TEXT
'''
All calm at Calamity before the Portrush storm begins

The course’s 236-yard par three 16th is dazzling and dastardly in equal measure

Bryson DeChambeau tees off from the 16th at Portrush during practice on Monday. Photograph: Mike Ehrmann/Getty

Calamity by definition translates as ‘an event causing great and often sudden damage or distress, a disaster.’ On a sunny Tuesday afternoon the devilish 236-yard par three, 16th that carries the moniker on the Dunluce course at Royal Portrush, seems incongruous with its reputation as a card wrecker; benign in appearance with barely a zephyr to cloud club calculations on the tee box.

The grandstand behind the green offers not just a panoramic view of the hole but of the links, the North Atlantic Ocean, the Donegal Mountains, the town of Portrush and neighbouring Portstewart. Spectators filter in an out, most content to watch for half an hour before vacating seats quickly filled by new arrivals.

Noise levels decrease appreciably when groups are spotted on the tee box, most staring off into the middle distance to pick up the ball flight. Applause is sporadic which in itself tells a story. Even on a practice day with zero pressure ‘Calamity’ triumphs seven and six.
'''
EXERCISE OBJECTIVE
In the text about the 16th hole at Royal Portrush, what is the hole's length in yards?

[Collected data]
'''
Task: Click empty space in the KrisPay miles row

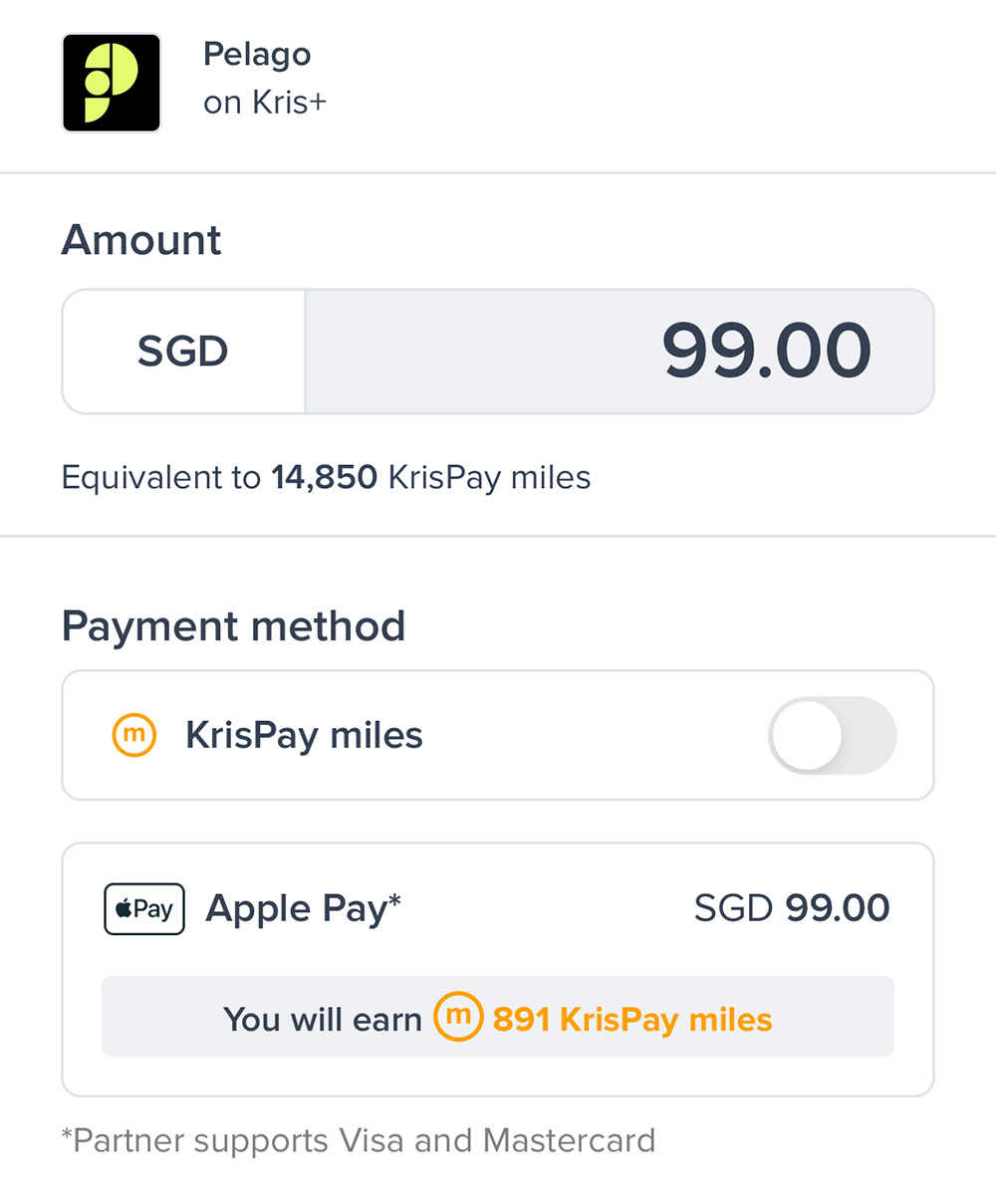Action: click(598, 736)
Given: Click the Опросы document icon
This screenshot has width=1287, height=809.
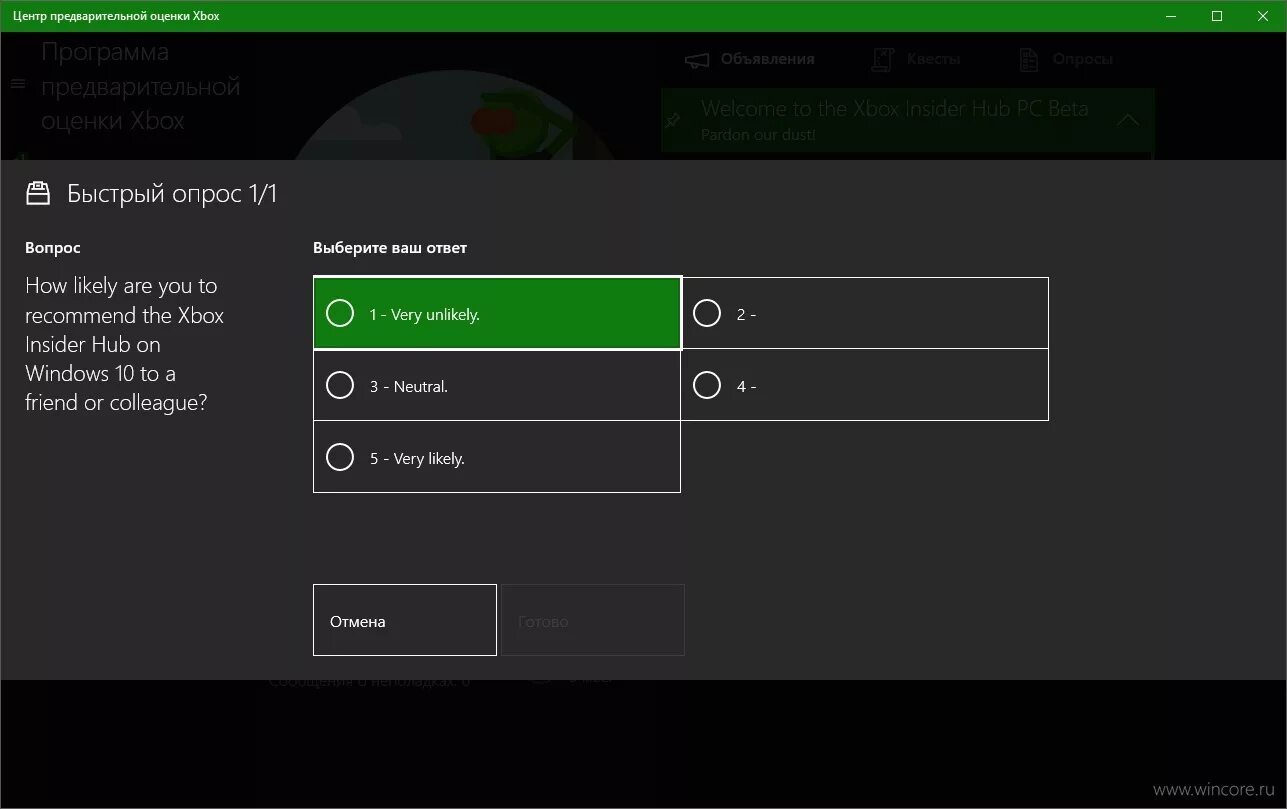Looking at the screenshot, I should coord(1027,59).
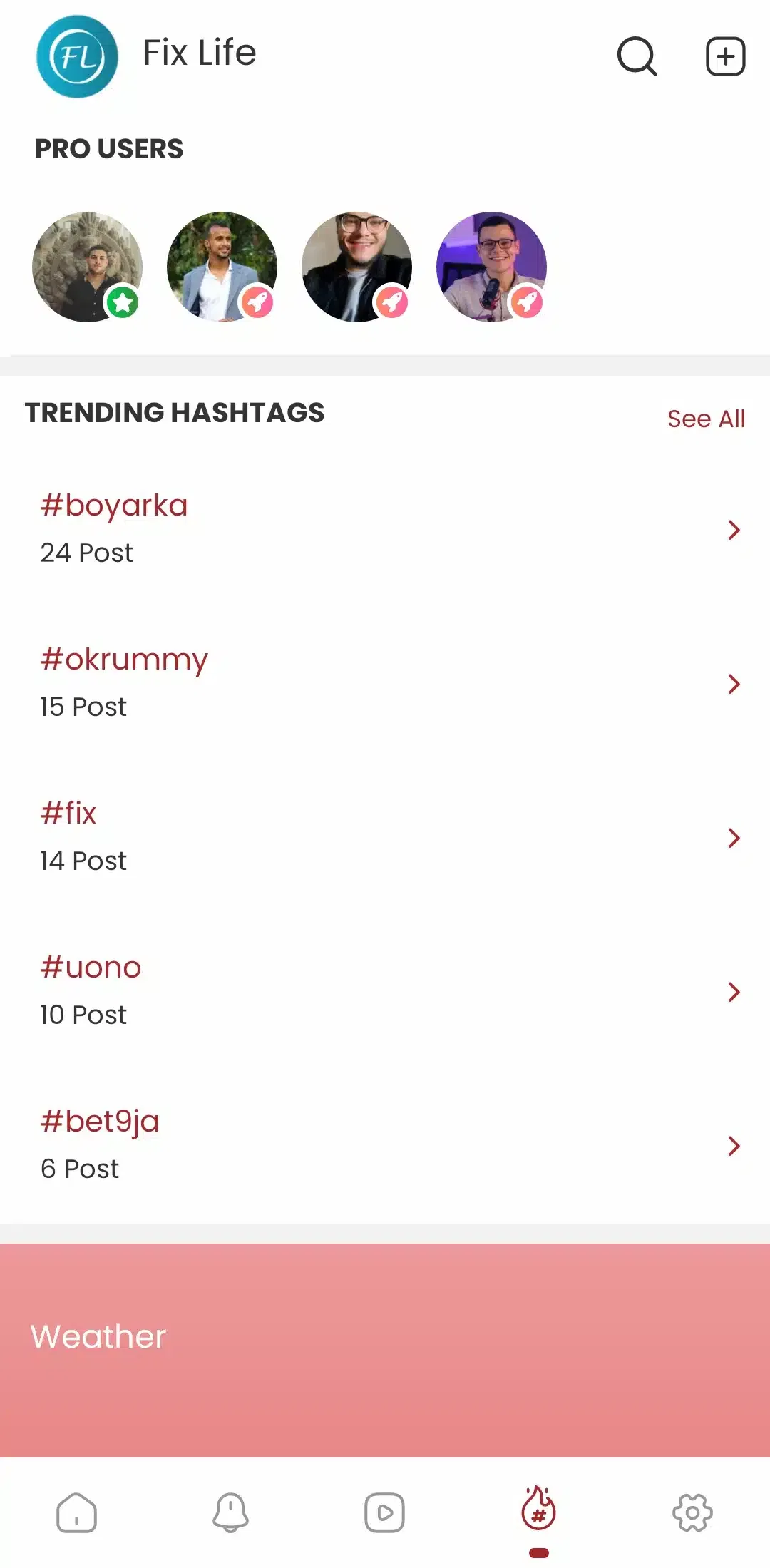Expand #bet9ja hashtag chevron
This screenshot has width=770, height=1568.
734,1146
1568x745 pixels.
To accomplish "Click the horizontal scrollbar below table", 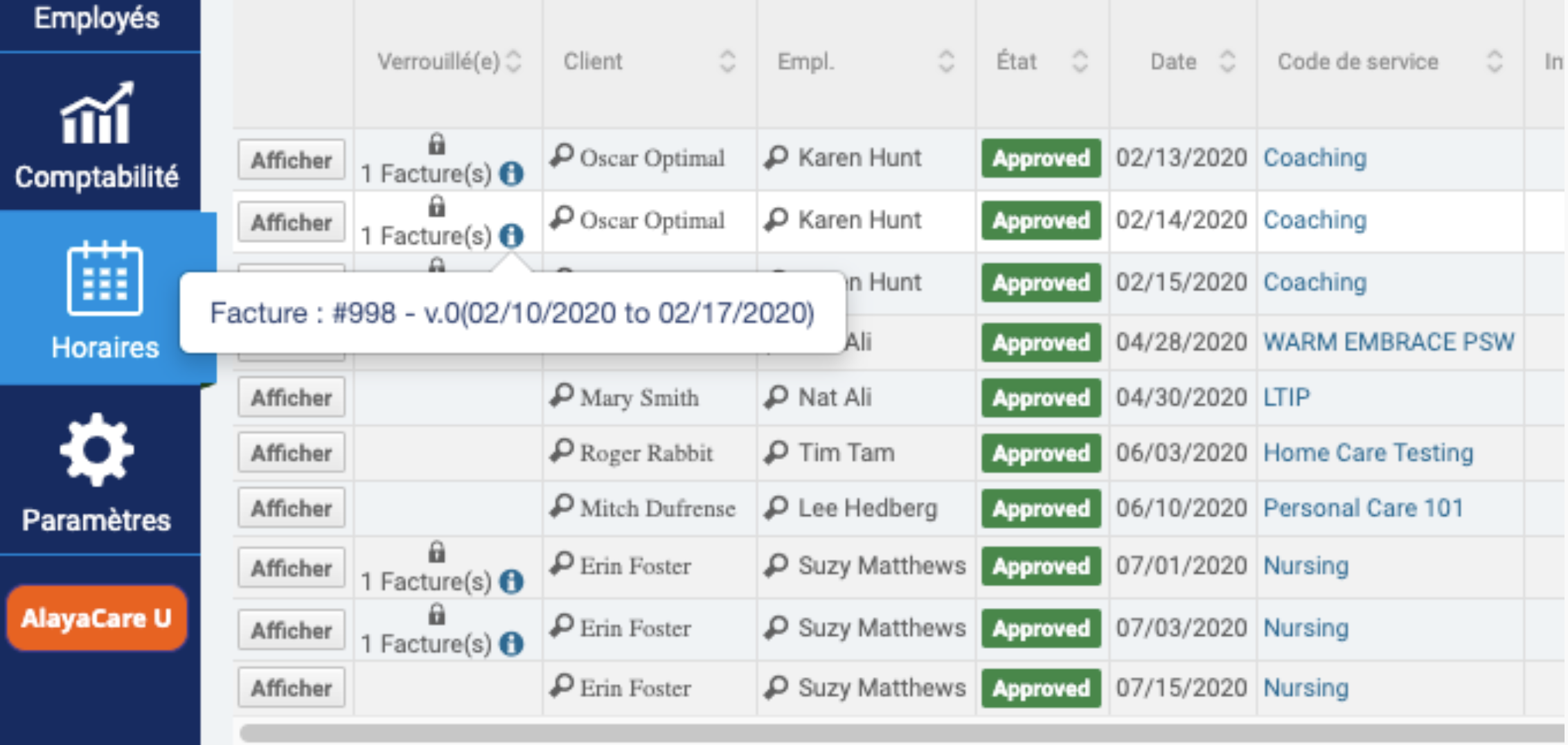I will point(900,733).
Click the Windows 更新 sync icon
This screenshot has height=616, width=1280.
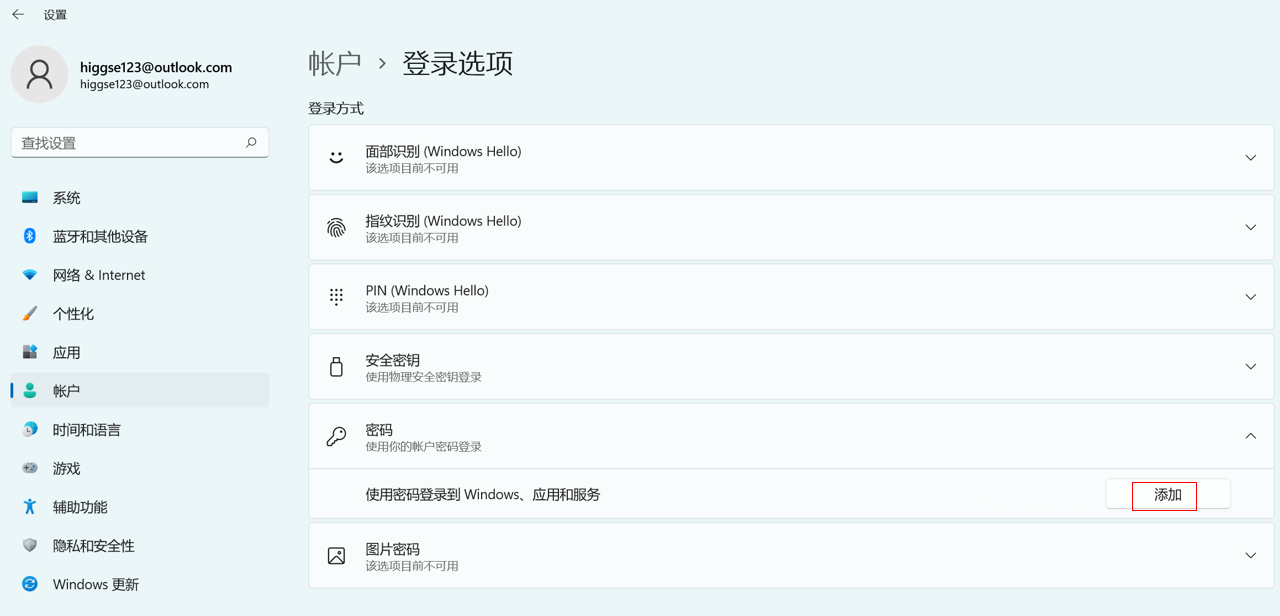tap(30, 584)
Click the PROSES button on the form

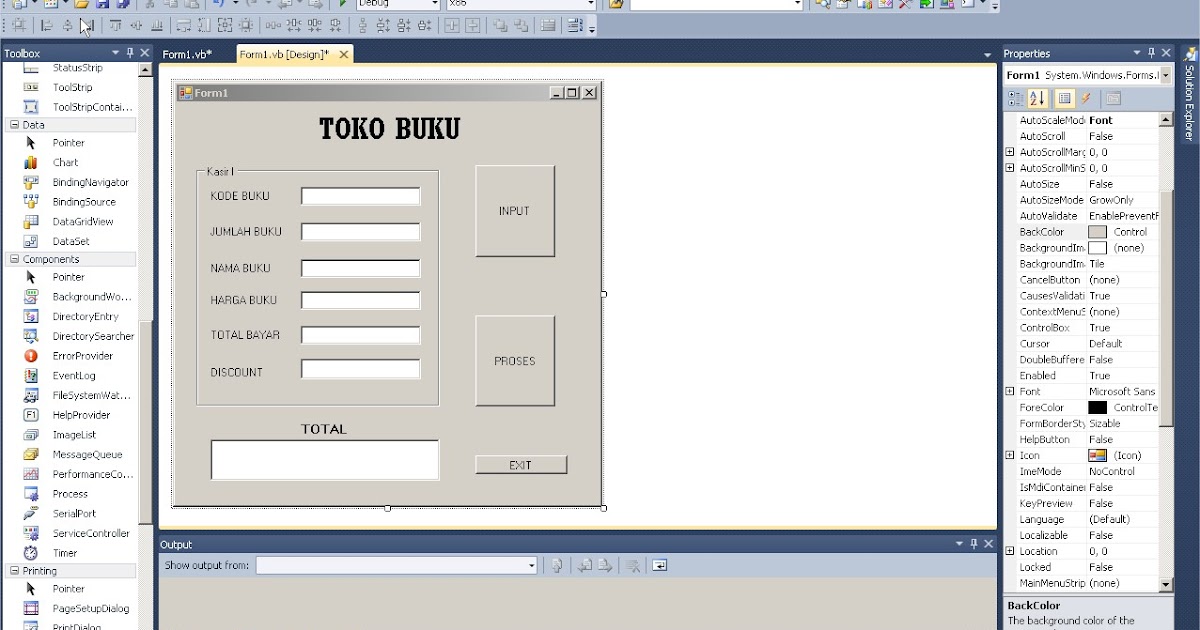coord(515,361)
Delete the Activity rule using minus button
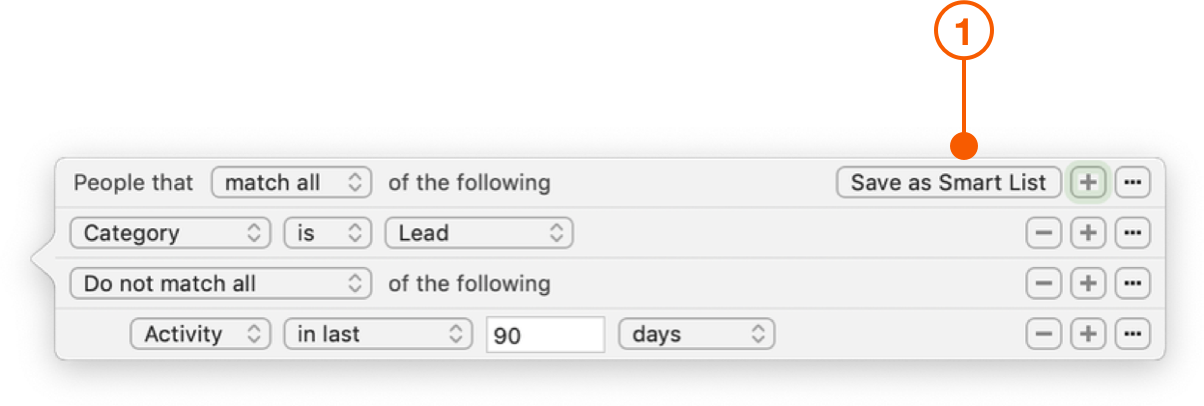The image size is (1204, 406). pos(1043,334)
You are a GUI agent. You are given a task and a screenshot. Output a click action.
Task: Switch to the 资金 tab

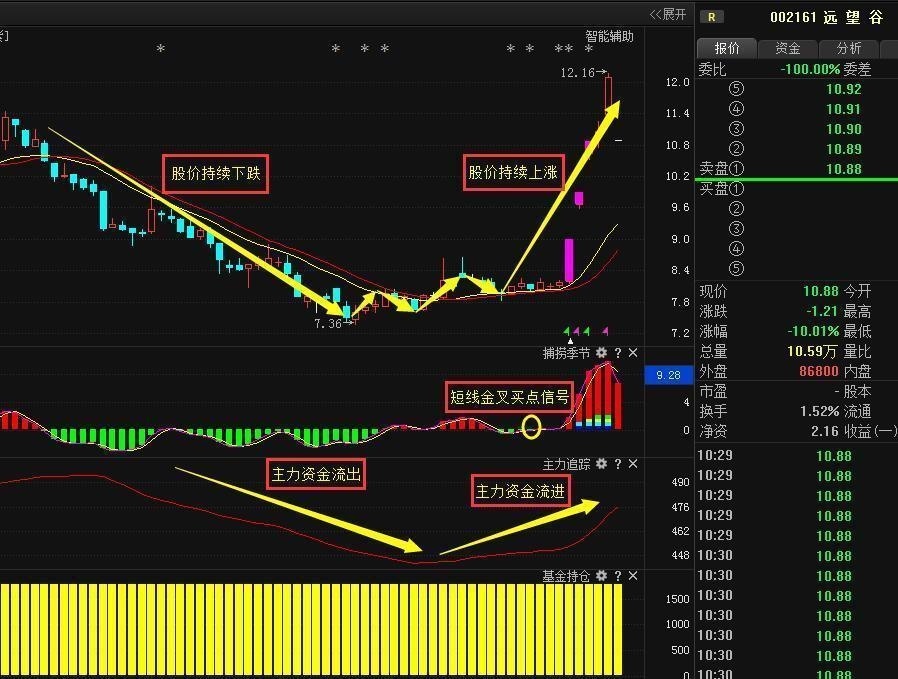tap(788, 48)
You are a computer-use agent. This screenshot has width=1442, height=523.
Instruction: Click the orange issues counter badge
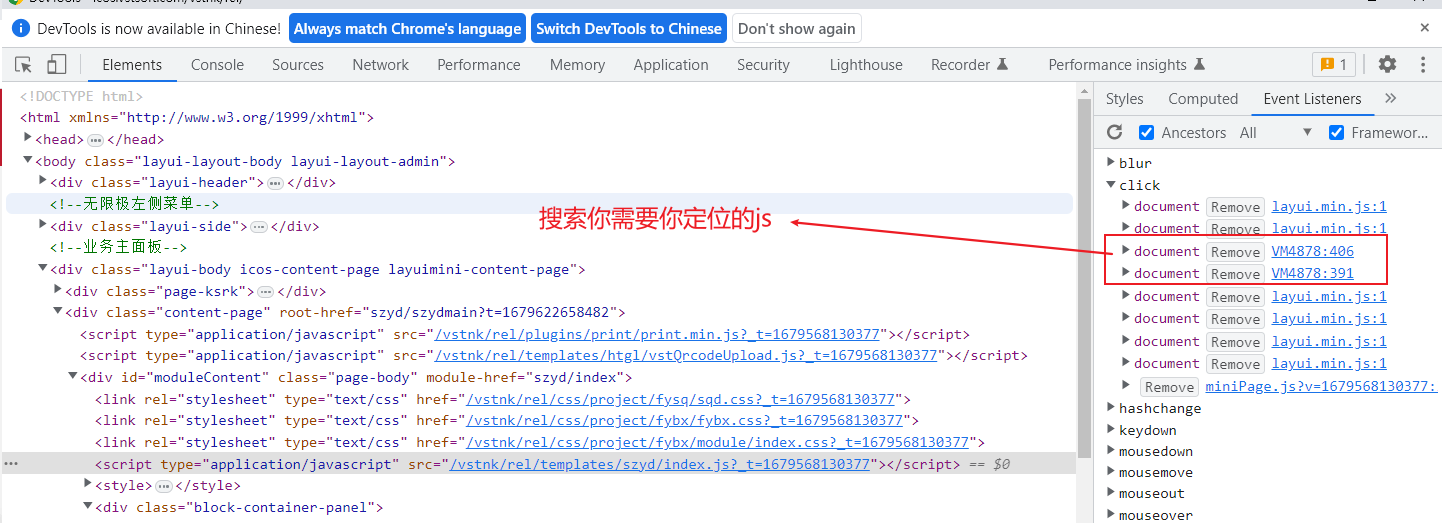pyautogui.click(x=1334, y=65)
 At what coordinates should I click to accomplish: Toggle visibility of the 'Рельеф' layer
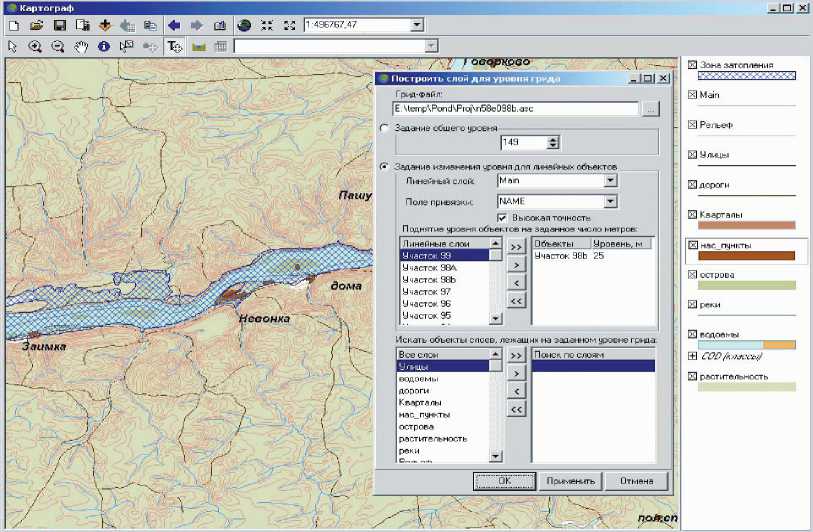click(692, 125)
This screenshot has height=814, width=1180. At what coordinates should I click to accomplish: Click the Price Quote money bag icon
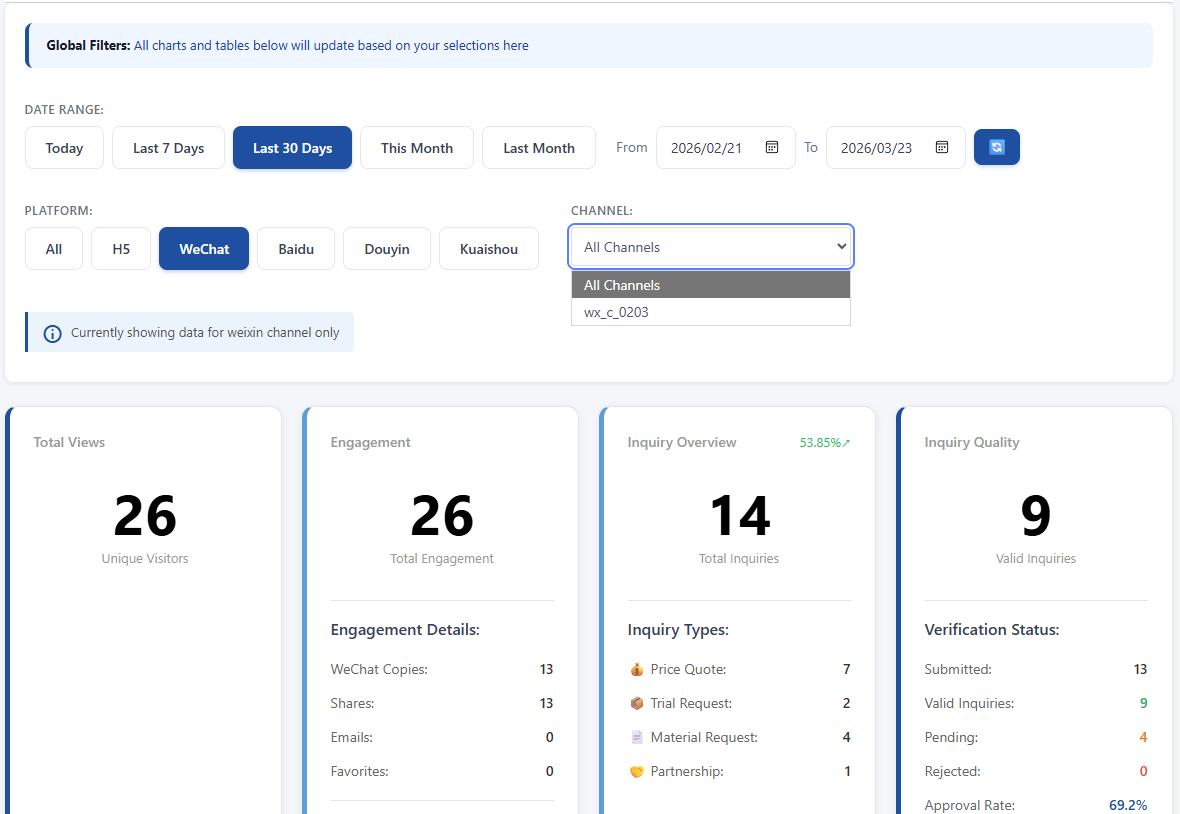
'''
TASK ANSWER
236 yards